Now, whereas, historically, religions based on books or scriptures or other sacred writings have tended to only grudgingly disseminate those sacred writings to the general populace, which they generally preferred to keep illiterate so they could not read the sacred writings themselves and, thus, had to be dictated to in that regard, this was not the case with ancient Greece and, perhaps to a lesser extent, ancient Roma. So whereas the populace was kept generally illiterate in places such as Egypt (before the conquest of Alexander the Great) and in areas ruled by the Kelts and the Druids, as well as the Near East to some degree, these two brights spots of humanity (Greece and Roma) allowed and even encouraged free thought and expression, to a surprising extent, fueled by literacy. And they did so without the modem of a holy book or set of holy scriptures. Instead, this was accomplished mainly by way of written myth. And the myths were taught in schools so that children could develop understanding as well as literacy.

All of that changed in the West with the influence, centuries later, of the Protestant Reformation. Europe, having gone through several hundred years of virtual illiteracy, mainly perpetrated by the Roman Catholic Church which wanted to keep the populace illiterate, had become literate anyway as a result of the Enlightenment. Thus, once Martin Luther effectively opened the door to varying religious opinions and doctrines, mainly promulgated and espoused by the uneducated populace, the door was opened to a myriad of doctrines, many not well based in sound theology.
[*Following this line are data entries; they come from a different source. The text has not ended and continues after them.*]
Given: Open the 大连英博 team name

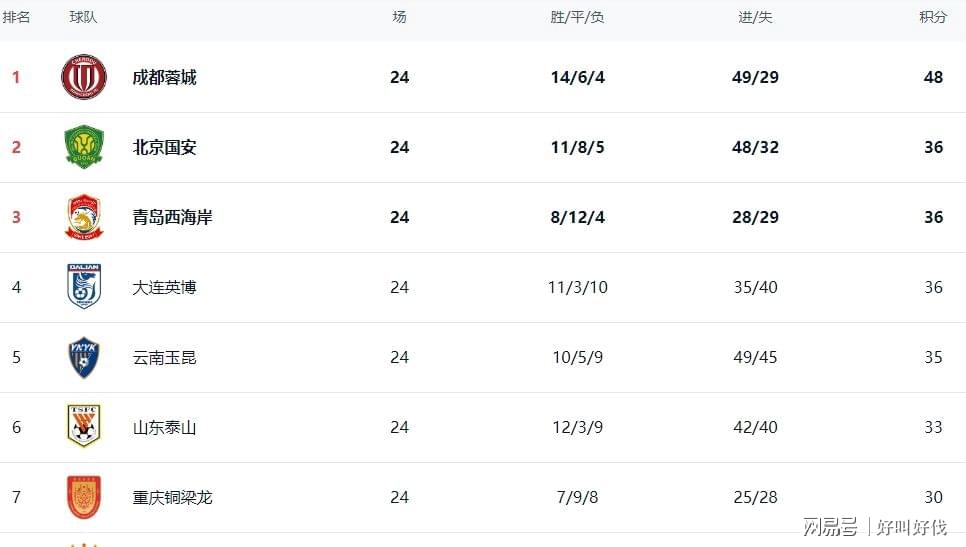Looking at the screenshot, I should pos(164,287).
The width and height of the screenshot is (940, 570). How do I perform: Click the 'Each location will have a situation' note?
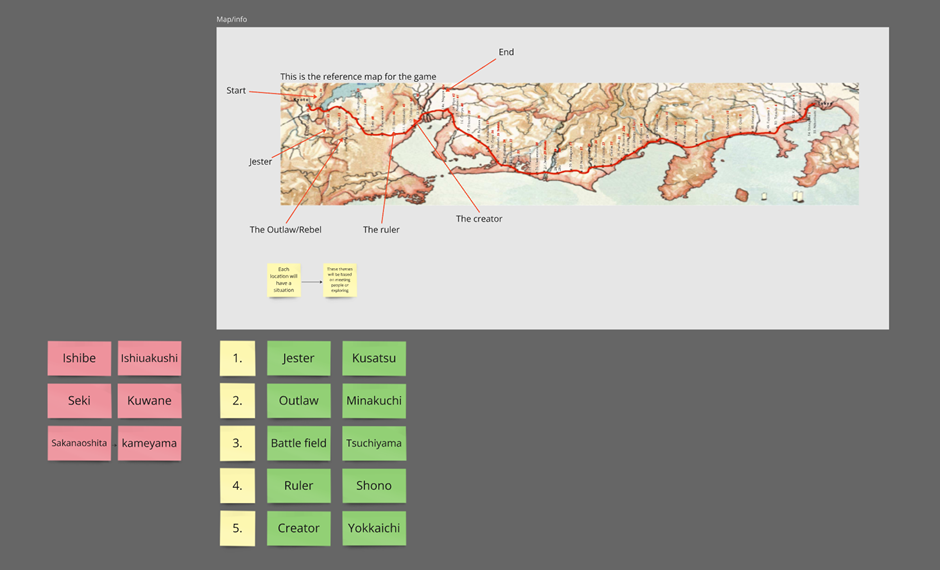click(x=284, y=280)
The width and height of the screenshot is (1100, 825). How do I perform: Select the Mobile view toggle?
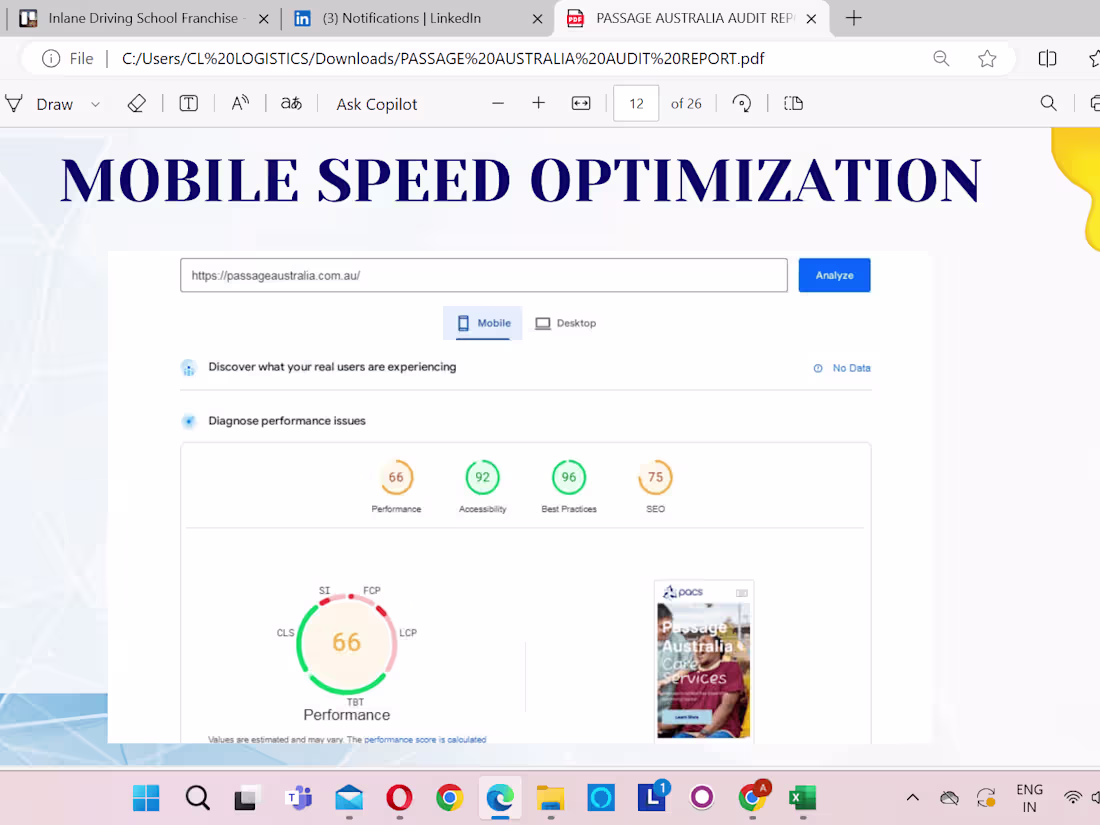coord(482,323)
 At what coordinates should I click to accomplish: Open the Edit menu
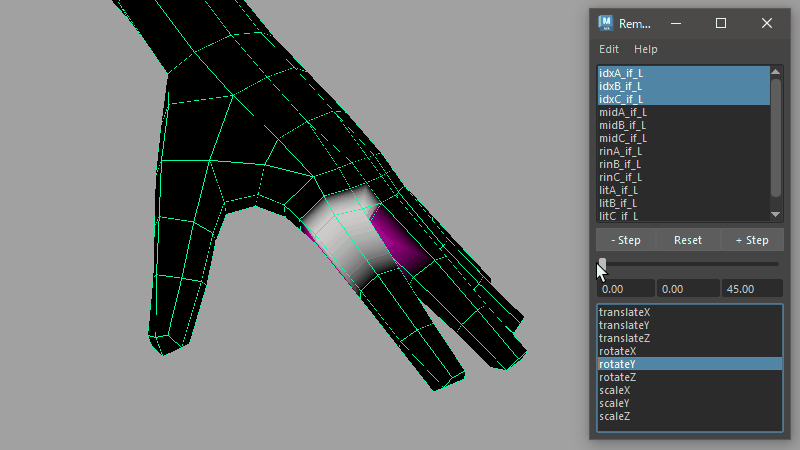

This was the natural result of giving the general populace, who were barely literate and generally uneducated, the idea that the individual should be capable of reading and interpreting holy scripture for themselves.
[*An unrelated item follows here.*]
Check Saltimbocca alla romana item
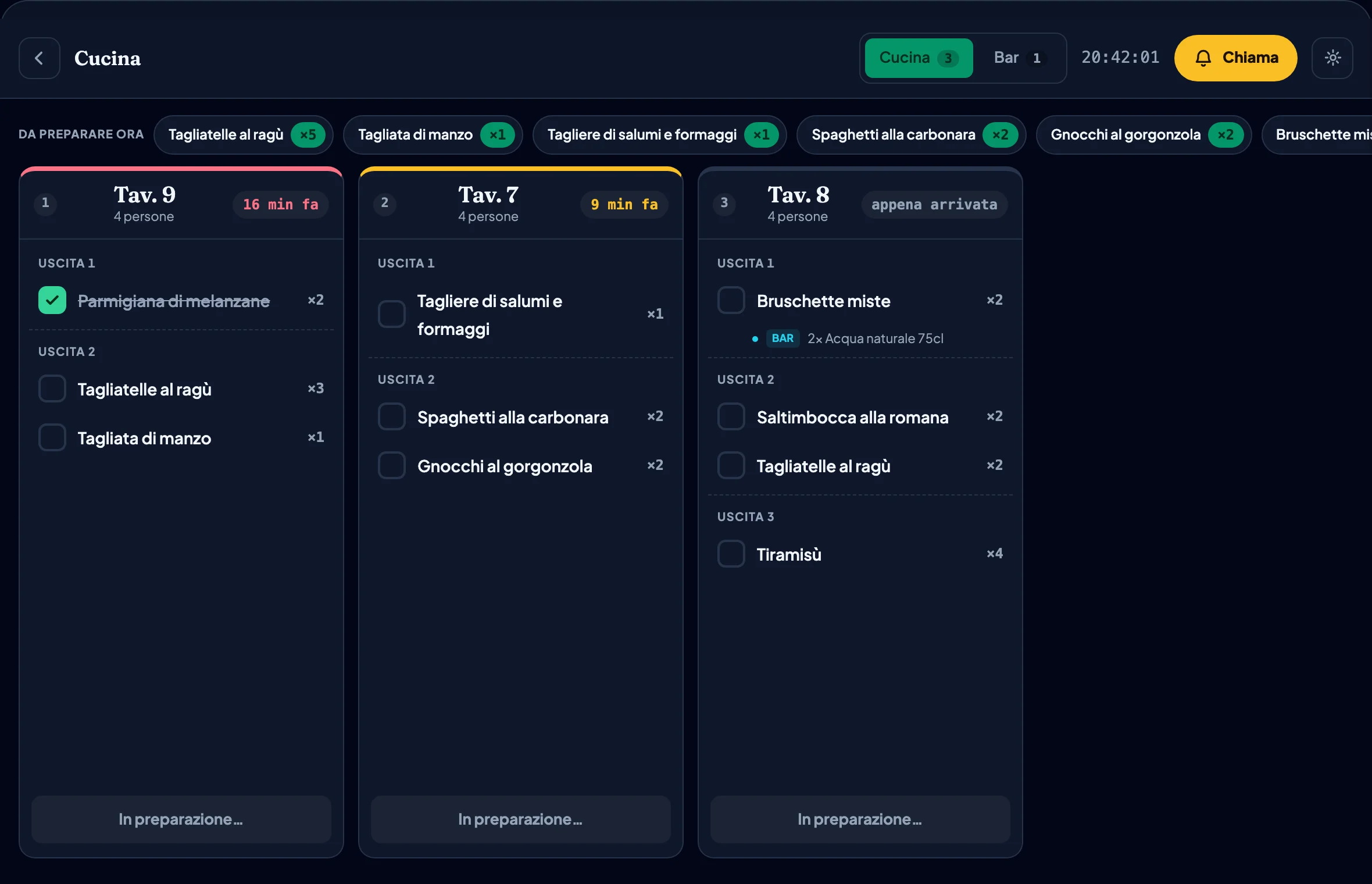 click(731, 416)
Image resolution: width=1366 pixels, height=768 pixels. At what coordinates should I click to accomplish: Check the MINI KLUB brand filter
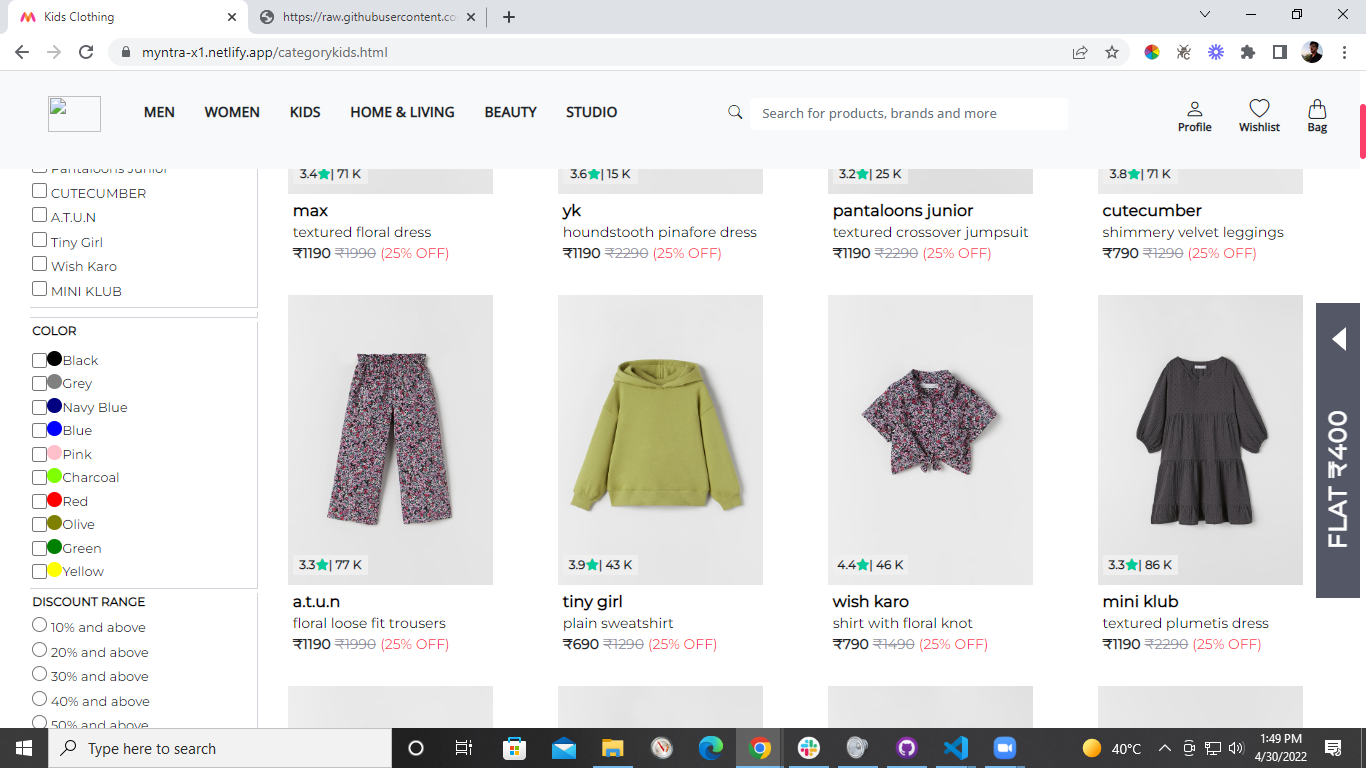pyautogui.click(x=39, y=289)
This, I submit, is exactly the issue that leads to extremist religious views because the unlearned or the barely educated tend to read anything, including scripture, in a literal fashion. And this illustrates the whole problem with monotheistic book-based religion in a nutshell. The danger is in allowing just anyone to read and interpret scripture which is deemed holy and god-breathed and, to some therefore, must be read and interpreted literally. This is the very reason that there has been and continues to be so much hatred and strife based upon religious beliefs.

I believe that the greater truth here, however, is that such generally cannot be done with reference to the polytheistic religions. They are simply not suited to literalist, extremist, viewpoints. That said, even with them there is a danger, as I have recently observed, that some could take their preferred polytheistic belief system a bit too “religiously”, if you will, and seek to exclude anything and anyone they deem to be “outside” of their articular belief system, not really understanding their error in so doing.

But all strict literalist interpretations are by definition errors because they fail the test of logic and reason by basically accepting the premise that there is only one way. This sort of idea is even today being espoused by some in the polytheistic community who refer to themselves as “hard polytheists”, not recognizing that others within the polytheistic community hold to belief systems that are just as valid as theirs are. So they have a natural tendency to exclude others who don’t hold exactly to their own views. These people are making a tragic mistake based upon their overall lack of understanding due, more often than not, on their own lack of solid theological training.

This expose, therefore, is meant to serve the purpose, at least in part, of bringing the polytheistic community the understanding that as many persons within the community as possible need to endeavor to be educated theologically. It is, in my view, imperative, that our community be educated about what they don’t believe just as much as what they do believe. Otherwise, they could easily fall into the trap of misunderstanding and literalism that has so divided, tainted and, therefore, ruined the monotheistic religions. A formally educated clergy is a must if polytheism is to accomplish its necessary goal of being recognized as legitimate by the wider religious community.